Until relatively recently this married couple of twenty years were a well kept secret but a punishing tour schedule and word of mouth has meant sell-out concerts across the UK and Europe, extensive coverage in the national press, the patronage of Ringo Starr on USA chat shows, and high profile appearances on top rated BBC TV and radio that include The Culture Show on BBC 2, The Jonathan Ross Show, Andy Kershaw’s award winning world music program for Radio 3 and Later With Jools Holland.
More recently they appeared in Jim White’s Searching For The Wrong Eyed Jesus – an award winning Deep South travelogue for Arena that found them discussing in the back of a car (as only Brett and Rennie could) the meaning of faith and spirituality, and performing When That Helicopter Comes in the middle of a swamp.
In addition the band have had songs covered by artists such as Andrew Bird (The Giant Of Illinois) Cerys Matthews (Weightless Again) and Christy Moore (So Much Wine/Peace In The Valley) and joined the likes of Nick Cave, Rufus Wainwright and Linda Thompson for Hal Willner’s Came So Far For Beauty – a musical celebration of the songs of Leonard Cohen that has so far been performed in Brighton, to over ten thousand people in Dublin, NYC, and for three sell-out nights at the Sydney Opera House. They have also appeared in I’m Your Man – a feature documentary examining the work of Cohen and cropped up in several works of fiction and appeared on The Oyster Band’s The Big Session live project – winner of ‘best group’ in Radio 2′s 2005 Folk Awards.
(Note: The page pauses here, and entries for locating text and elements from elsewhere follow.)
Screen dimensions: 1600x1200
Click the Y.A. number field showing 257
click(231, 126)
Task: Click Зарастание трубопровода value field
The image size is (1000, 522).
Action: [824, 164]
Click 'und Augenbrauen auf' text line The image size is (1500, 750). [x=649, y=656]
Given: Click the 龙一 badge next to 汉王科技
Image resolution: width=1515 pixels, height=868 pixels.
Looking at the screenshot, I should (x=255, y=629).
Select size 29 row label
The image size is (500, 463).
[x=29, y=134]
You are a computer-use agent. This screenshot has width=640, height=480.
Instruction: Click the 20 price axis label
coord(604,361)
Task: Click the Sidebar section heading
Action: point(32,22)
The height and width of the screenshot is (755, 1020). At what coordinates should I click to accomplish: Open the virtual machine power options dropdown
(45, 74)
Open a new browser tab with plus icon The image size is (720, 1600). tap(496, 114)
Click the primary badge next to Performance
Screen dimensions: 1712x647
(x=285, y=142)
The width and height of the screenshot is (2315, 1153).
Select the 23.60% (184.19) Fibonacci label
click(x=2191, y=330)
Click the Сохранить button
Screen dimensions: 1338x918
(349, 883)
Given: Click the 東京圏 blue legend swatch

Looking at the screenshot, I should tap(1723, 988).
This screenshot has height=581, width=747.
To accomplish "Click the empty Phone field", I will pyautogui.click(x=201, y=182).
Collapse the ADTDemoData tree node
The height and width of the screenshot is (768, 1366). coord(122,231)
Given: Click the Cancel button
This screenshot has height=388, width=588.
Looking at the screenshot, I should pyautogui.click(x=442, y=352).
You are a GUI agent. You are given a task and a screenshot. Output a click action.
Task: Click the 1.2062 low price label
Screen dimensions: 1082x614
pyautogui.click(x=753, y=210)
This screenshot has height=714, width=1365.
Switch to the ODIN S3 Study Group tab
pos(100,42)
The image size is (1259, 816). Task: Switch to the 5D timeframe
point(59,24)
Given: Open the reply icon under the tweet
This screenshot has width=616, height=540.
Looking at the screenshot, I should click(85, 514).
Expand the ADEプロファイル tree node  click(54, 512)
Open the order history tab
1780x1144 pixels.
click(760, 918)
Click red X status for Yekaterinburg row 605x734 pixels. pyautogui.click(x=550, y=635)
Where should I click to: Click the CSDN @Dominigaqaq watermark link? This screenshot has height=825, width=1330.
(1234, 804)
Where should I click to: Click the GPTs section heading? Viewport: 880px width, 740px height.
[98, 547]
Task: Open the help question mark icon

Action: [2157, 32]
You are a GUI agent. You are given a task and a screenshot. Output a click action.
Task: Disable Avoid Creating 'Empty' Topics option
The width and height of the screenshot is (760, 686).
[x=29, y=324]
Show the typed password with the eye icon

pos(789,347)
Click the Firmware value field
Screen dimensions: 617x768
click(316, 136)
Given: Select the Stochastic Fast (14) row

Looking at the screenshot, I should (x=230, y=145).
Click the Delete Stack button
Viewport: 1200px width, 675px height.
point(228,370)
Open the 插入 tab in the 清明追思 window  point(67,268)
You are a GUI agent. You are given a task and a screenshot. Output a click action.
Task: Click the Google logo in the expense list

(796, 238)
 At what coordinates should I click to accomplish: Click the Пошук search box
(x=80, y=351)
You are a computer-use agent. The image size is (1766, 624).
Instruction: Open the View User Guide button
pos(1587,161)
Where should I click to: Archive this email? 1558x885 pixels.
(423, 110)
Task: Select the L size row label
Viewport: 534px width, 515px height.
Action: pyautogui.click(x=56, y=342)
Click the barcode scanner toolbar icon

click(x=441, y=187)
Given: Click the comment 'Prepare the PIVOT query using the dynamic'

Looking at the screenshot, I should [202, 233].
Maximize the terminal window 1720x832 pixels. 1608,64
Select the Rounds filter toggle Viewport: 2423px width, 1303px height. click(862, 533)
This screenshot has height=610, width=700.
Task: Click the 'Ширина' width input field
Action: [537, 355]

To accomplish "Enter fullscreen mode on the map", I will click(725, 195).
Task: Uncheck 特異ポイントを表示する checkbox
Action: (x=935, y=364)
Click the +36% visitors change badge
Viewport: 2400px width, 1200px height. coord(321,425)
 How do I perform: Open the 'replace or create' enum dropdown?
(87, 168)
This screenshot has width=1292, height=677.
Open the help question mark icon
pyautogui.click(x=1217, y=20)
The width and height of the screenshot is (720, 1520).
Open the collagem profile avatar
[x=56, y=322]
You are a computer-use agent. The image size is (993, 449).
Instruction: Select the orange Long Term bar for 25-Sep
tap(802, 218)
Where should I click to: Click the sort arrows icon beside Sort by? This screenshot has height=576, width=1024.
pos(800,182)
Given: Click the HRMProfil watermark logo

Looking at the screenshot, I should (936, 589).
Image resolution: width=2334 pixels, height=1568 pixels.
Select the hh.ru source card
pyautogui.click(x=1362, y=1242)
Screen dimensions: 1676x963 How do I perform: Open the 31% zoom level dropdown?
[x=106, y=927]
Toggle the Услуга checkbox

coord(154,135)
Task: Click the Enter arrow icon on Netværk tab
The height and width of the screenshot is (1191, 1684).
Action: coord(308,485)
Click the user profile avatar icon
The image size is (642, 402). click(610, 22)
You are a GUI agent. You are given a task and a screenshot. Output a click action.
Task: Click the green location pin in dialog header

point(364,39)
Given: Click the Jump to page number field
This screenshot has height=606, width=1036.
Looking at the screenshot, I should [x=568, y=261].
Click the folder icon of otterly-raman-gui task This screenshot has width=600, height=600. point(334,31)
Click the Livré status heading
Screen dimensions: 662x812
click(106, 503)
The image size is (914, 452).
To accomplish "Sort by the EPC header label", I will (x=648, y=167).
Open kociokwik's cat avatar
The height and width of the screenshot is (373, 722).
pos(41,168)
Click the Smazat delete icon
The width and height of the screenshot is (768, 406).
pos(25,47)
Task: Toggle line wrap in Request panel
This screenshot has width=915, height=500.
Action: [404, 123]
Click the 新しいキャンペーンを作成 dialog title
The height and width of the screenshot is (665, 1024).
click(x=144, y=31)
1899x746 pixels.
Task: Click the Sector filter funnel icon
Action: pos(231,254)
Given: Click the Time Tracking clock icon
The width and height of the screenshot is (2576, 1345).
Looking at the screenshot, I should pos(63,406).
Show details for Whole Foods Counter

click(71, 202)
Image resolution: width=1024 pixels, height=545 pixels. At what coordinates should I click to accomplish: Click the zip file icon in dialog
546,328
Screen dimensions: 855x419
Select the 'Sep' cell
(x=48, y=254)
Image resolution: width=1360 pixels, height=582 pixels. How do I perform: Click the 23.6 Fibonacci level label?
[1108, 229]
New album Honey Moon (their eighth) is a collection of love songs written in celebration of their twentieth wedding anniversary but as this is the Handsome Family it’ll be a collection of love songs like no other before. It’s out now on Loose Music.
What The Papers Say
“they imply the wild things at civilization’s edge – brilliant!” – Mojo
“songs of weirdness and wonder, set in a half wild, half urban, entirely mysterious place” – The Guardian
“beautifully eerie – a wonderful album” – Daily Telegraph
“words that in their everyday surrealism have no parallel in contemporary writing…it’s music that mines the deep veins of fatalism in the Appalachian voice” – Greil Marcus – Granta
“music that moves forward by turning the clock back – haunting, primal and strangely heroic” – The Times
This is the UK debut for David Lynch and Jarvis Cocker collaborator, Daniel Knox.
With comparisons being made to songwriters such as Randy Newman, Richard Swift and Antony Hegarty, Chicago-based Knox – who has already shared a stage with the likes of Damon Albarn and Rufus Wainwright at the Barbican’s Plague Songs event - is fast living up to the Evening Standard’s proclamation that he’s “a name to watch”.
Daniel Knox
On Evryman for Himself, Knox’s latest album and first on La Société Expéditionnaire, the songwriter reveals a melancholic, often haunting collection of songs that are as elaborate and unusual as the settings where the songwriter first honed his craft. The album is more reminiscent of stalwarts like Cole Porter and Maurice Chevalier than most modern artists, but retains a rebellious spirit akin to artists like Randy Newman, Antony, and songwriters such as Nick Cave. It’s big music with a minimalist flourish, words that seem unrelated until you give it a listen. Some of the songs lure, some lilt and jeer, but all are stamped with his contagious melodies and preoccupation with styles of the 1920’s – a peculiar package for his lyrical jabs and barbs. A Harold Arlen for the darker set, he bellows tales of disillusionment, obsession, and criminal intent. Knox is a rogue at the piano, crooning, sneering and shouting so that his cast of characters may speak.